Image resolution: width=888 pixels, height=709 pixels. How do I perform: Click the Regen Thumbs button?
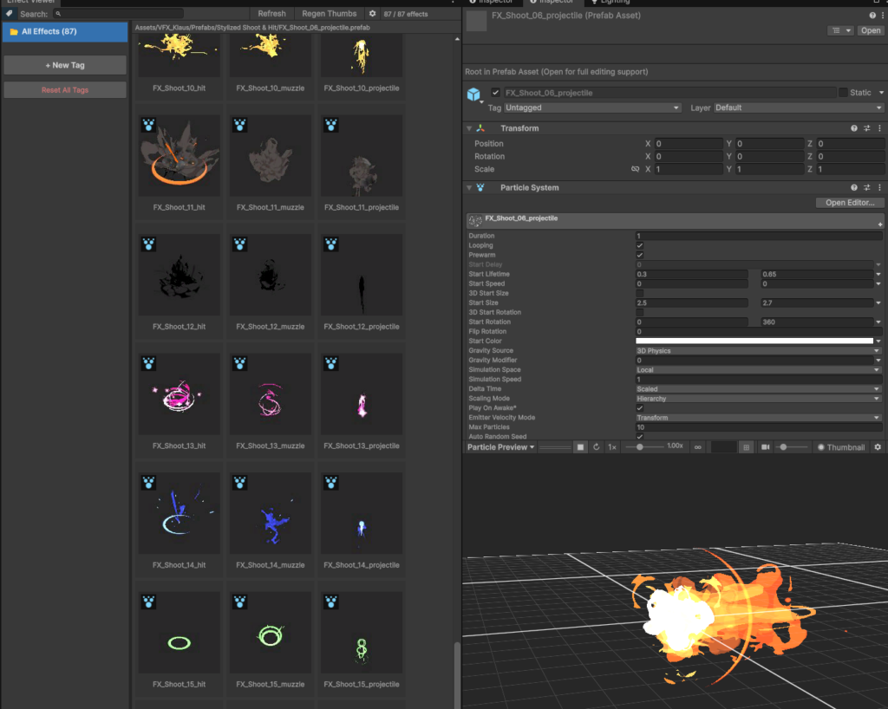coord(329,14)
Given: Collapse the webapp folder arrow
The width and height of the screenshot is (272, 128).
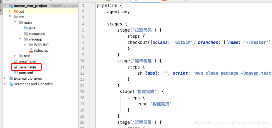Looking at the screenshot, I should 20,39.
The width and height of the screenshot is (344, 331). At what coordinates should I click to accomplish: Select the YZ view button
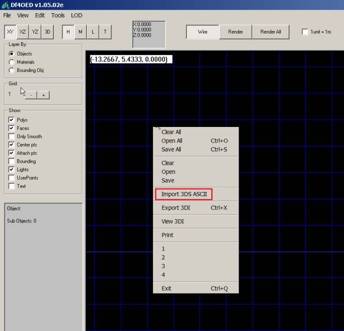[x=35, y=32]
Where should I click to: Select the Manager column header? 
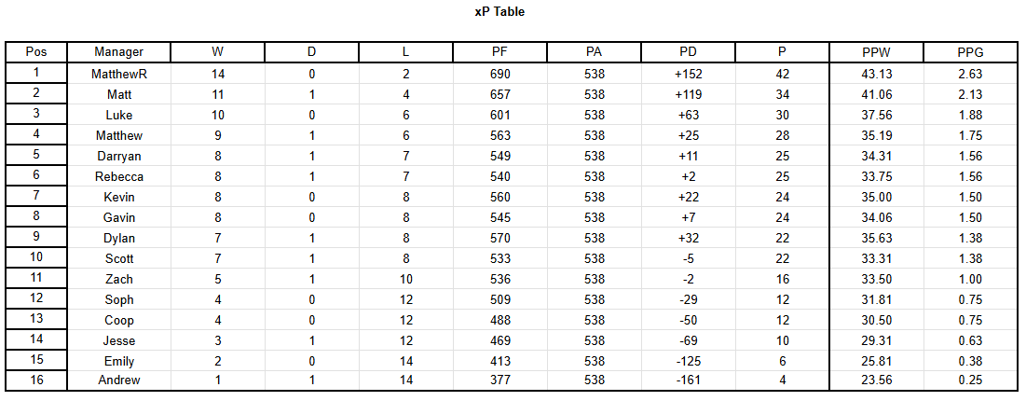click(118, 52)
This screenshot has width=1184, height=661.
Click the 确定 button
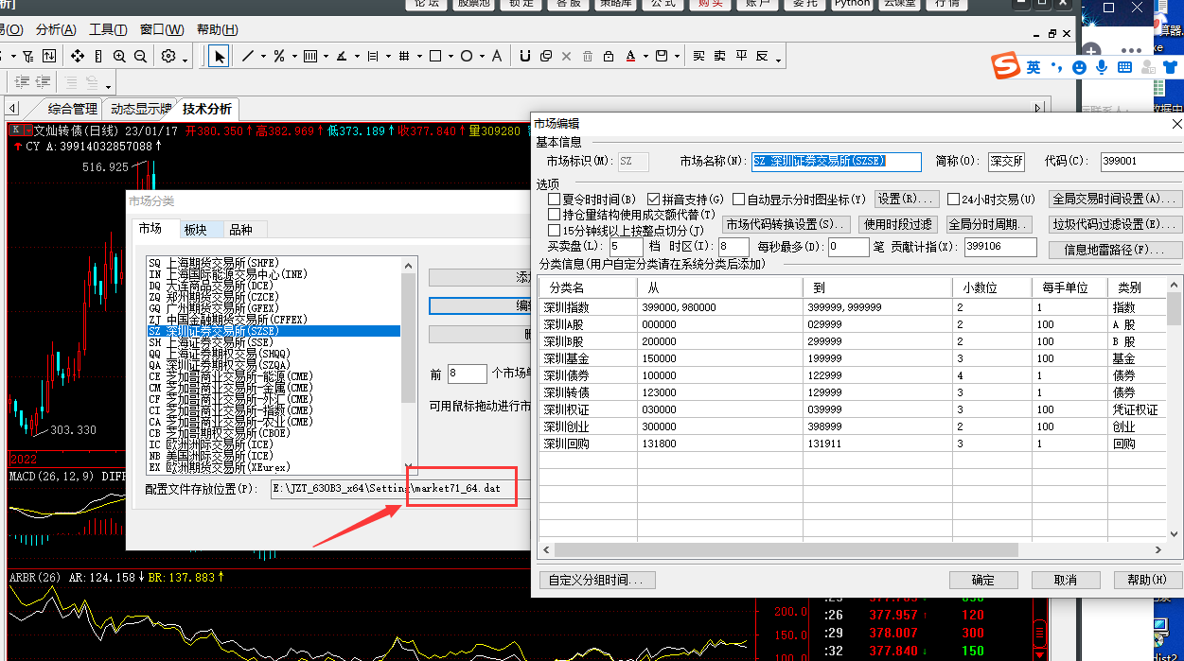(983, 580)
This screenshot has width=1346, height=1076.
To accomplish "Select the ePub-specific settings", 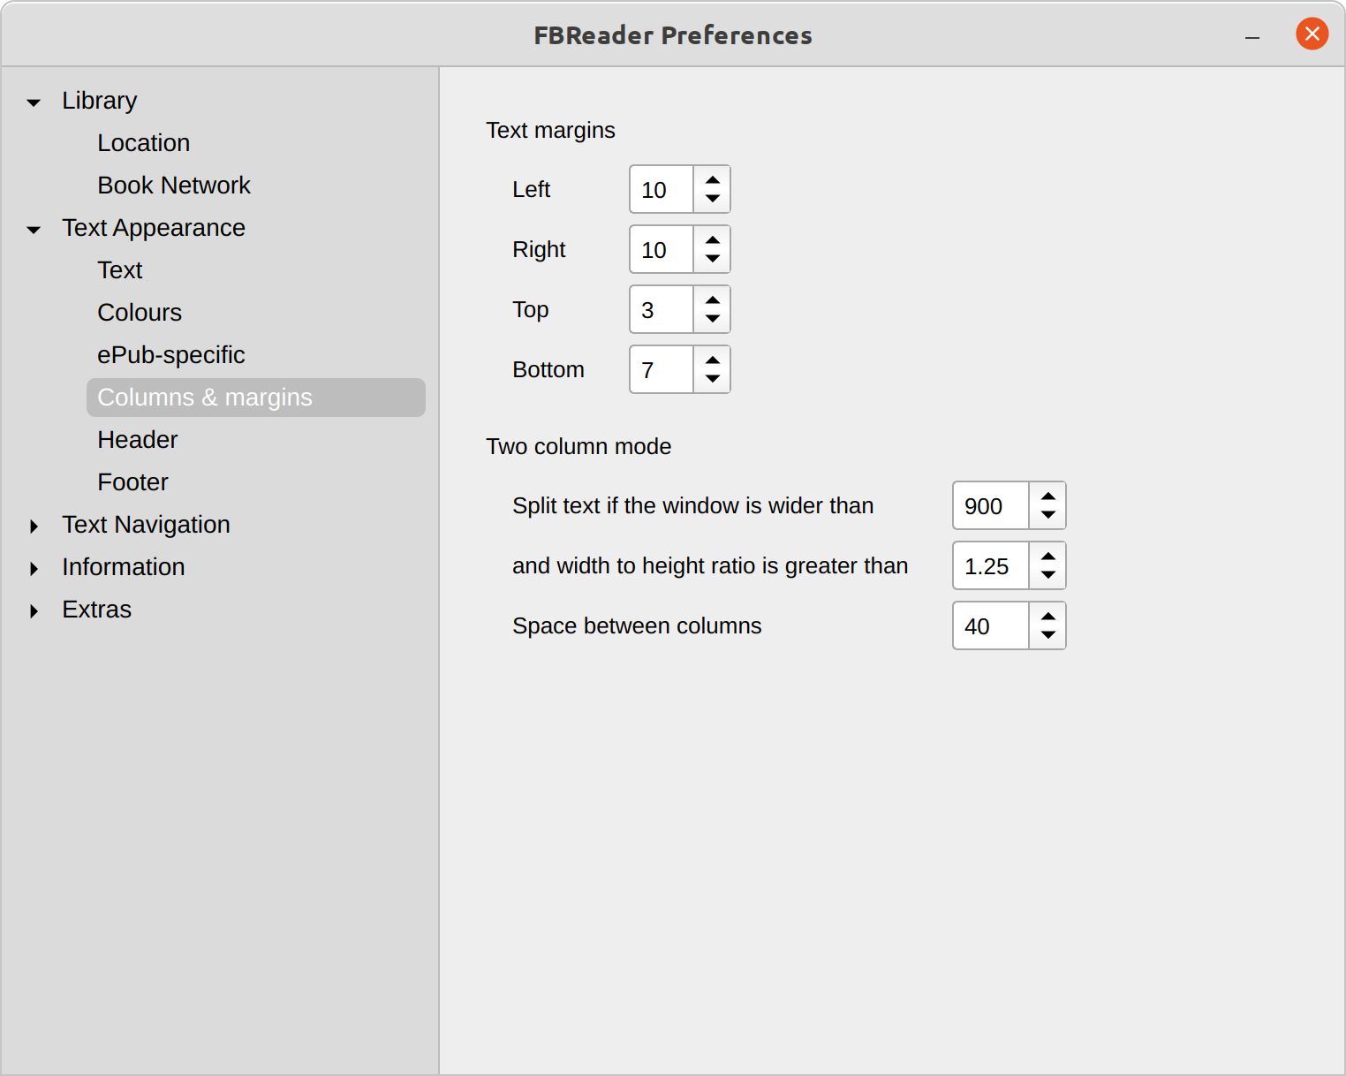I will [171, 354].
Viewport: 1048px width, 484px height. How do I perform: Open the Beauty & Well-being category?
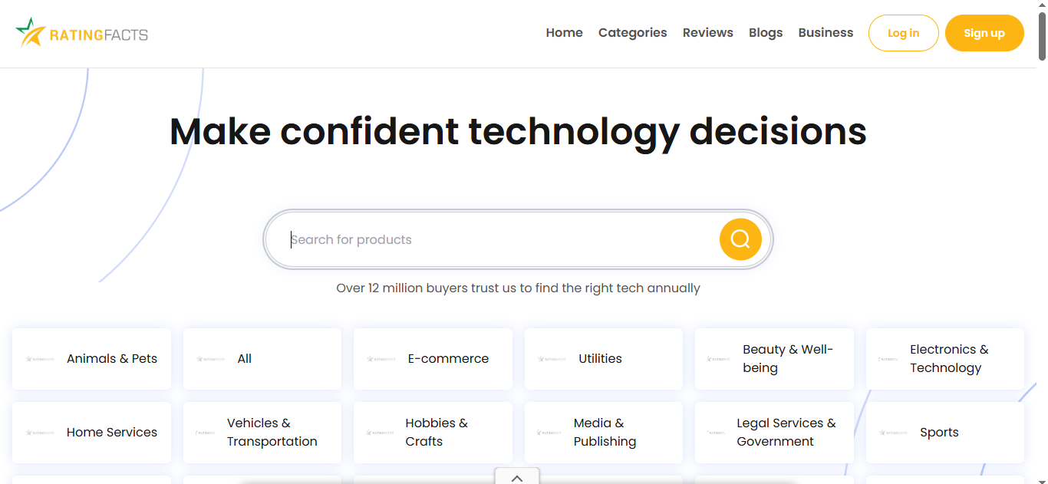click(774, 359)
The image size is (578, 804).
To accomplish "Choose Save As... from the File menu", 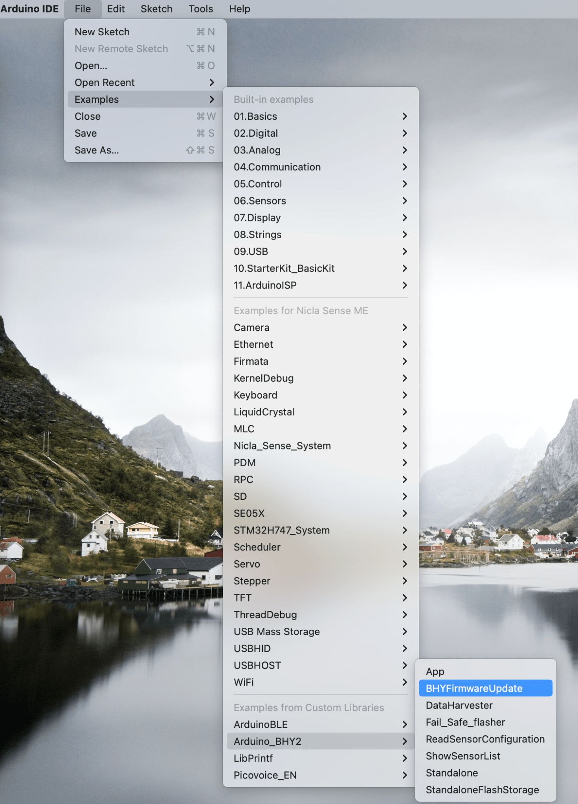I will click(145, 150).
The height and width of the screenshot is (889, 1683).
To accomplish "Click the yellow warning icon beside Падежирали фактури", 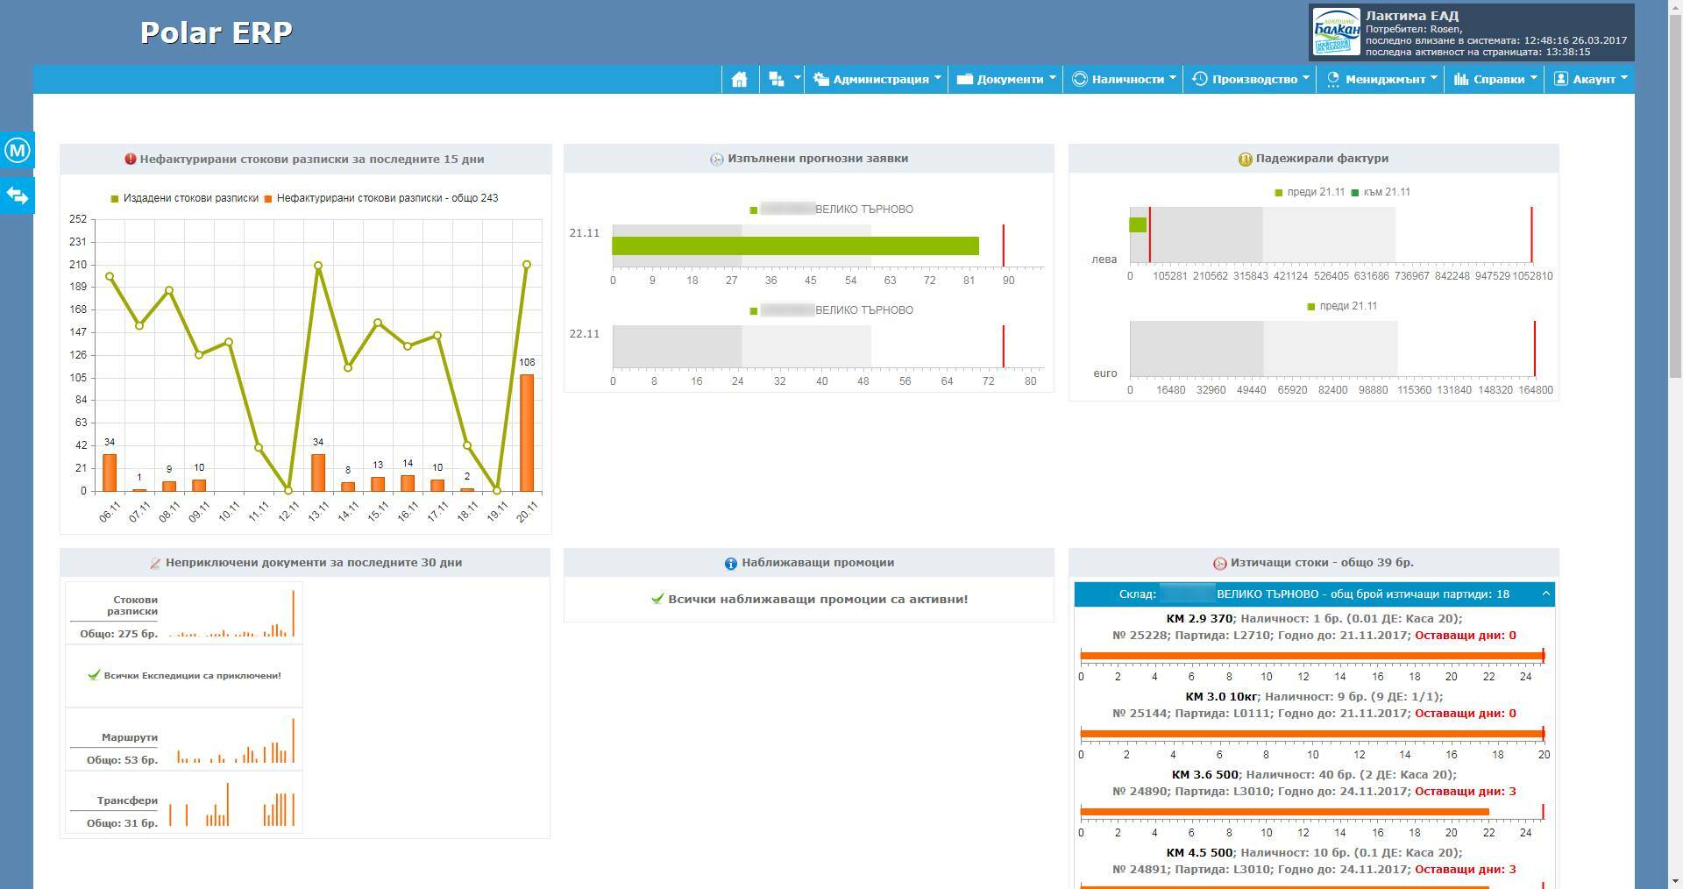I will [x=1244, y=160].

::::::::::

**Problem:** Your reply must be a single number: the count of lines in the listing that hold "This".

**Solution below:** 2